Alejandra Pizarnik, poeta argentina, escribía sin tener miedo a las palabras. Porque quizá el miedo había sido anterior a todo cuanto ella lograba expresar. Sabemos que no es lo mismo pensar y luego expresar, que expresar sin pensar. Hay una distancia abismal, y consecuencias por demás variadas.
En el texto que nos ocupa, desde una tarde en la que se escribe con el viento en las piernas y en las orejas, encontramos un poema sin nombre donde el primer verso propone que es necesario tener cuidado con las palabras, porque, en su naturaleza universal, se encuentra la tendencia a destruir. “Tienen filo, te cortarán la lengua, cuidado, te hundirán en la cárcel, cuidado, no despertar a las palabras”.

• [TU TAREA]
Retoma el texto sobre Alejandra Pizarnik y prosíguelo a partir de su última oración. El listado siguiente no tiene relación alguna con el texto sobre Alejandra Pizarnik.

• [DATOS PROPORCIONADOS]

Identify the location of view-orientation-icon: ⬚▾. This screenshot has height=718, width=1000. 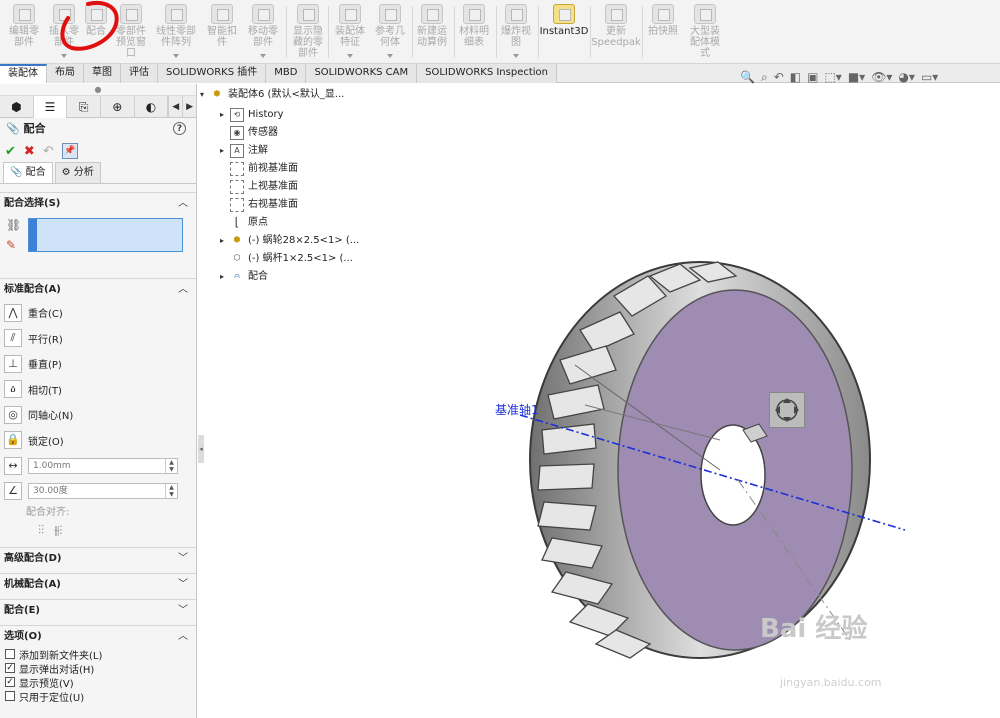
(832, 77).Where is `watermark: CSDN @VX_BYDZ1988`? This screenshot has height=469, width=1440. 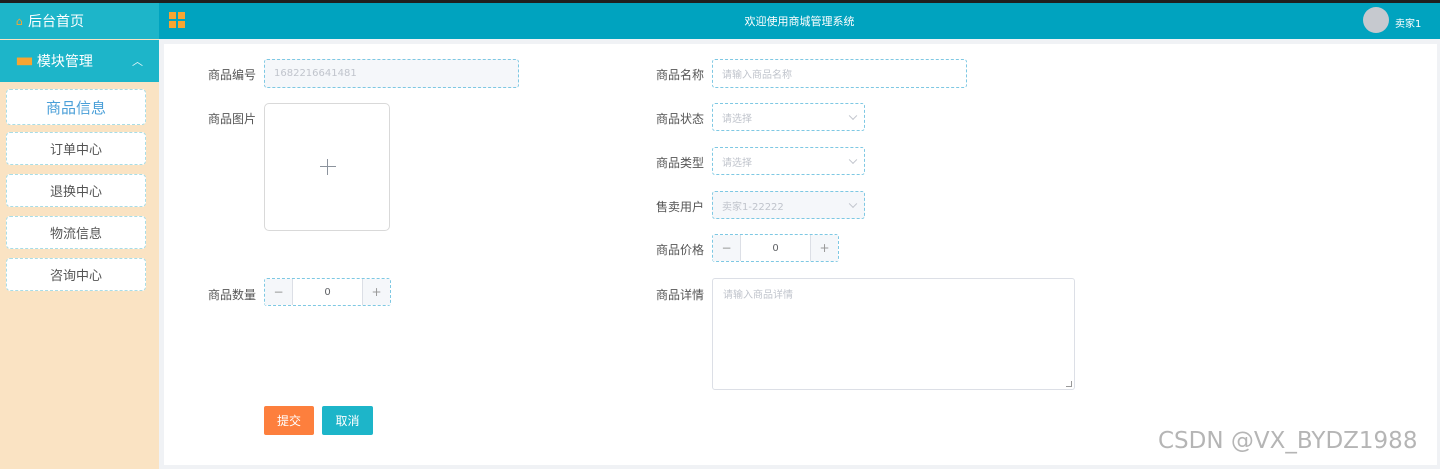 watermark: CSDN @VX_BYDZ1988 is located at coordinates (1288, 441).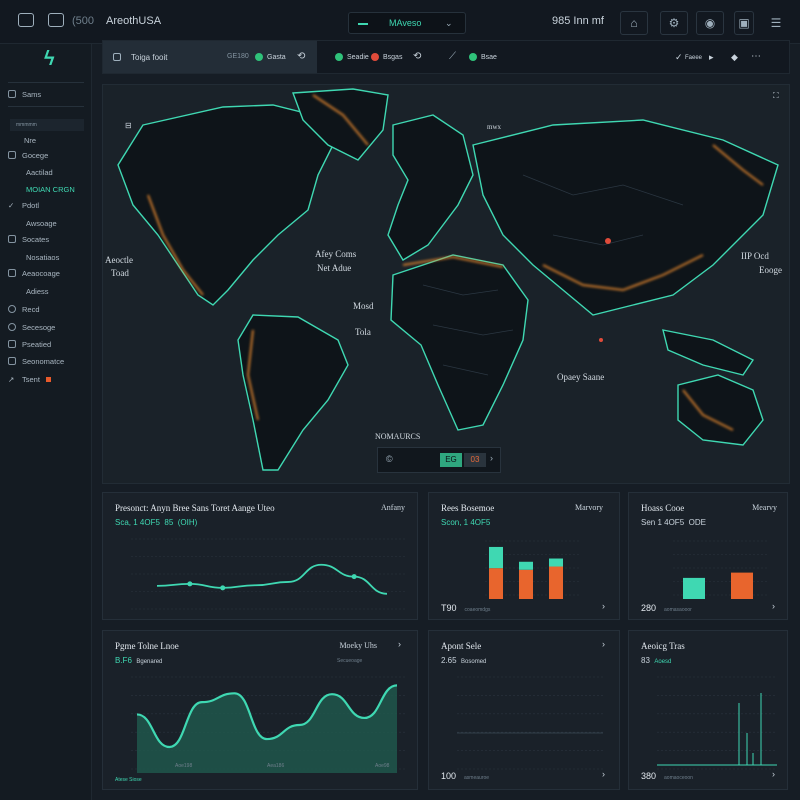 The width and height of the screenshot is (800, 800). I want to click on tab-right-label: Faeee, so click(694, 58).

• [RESOLUCIÓN DEL EJERCICIO]
¿Por qué no habríamos de despertar a las palabras? ¿Es que acaso hay todo un universo en letras que puede erupcionar tras una activación accidentada? Entonces nos sabríamos fuera de control. Dejaríamos que nuestro hervor interno expulse borbotones de palabras que van a quemar profundamente y poco nos interesaría considerar si acaso tendremos posteriormente las palabras que servirán de ungüento para aliviar el daño. Sabemos que hay mucho que no se olvida.
Es verdad. Tendríamos que apostar por la prudencia. Por la capacidad que tenemos para abrazar, y no abrasar, con letras. Necesitaríamos procurar la calma con la que construimos un lenguaje que nos refleje y nos defina como humanos cuyas palabras sean el reflejo de la bondad que poseemos.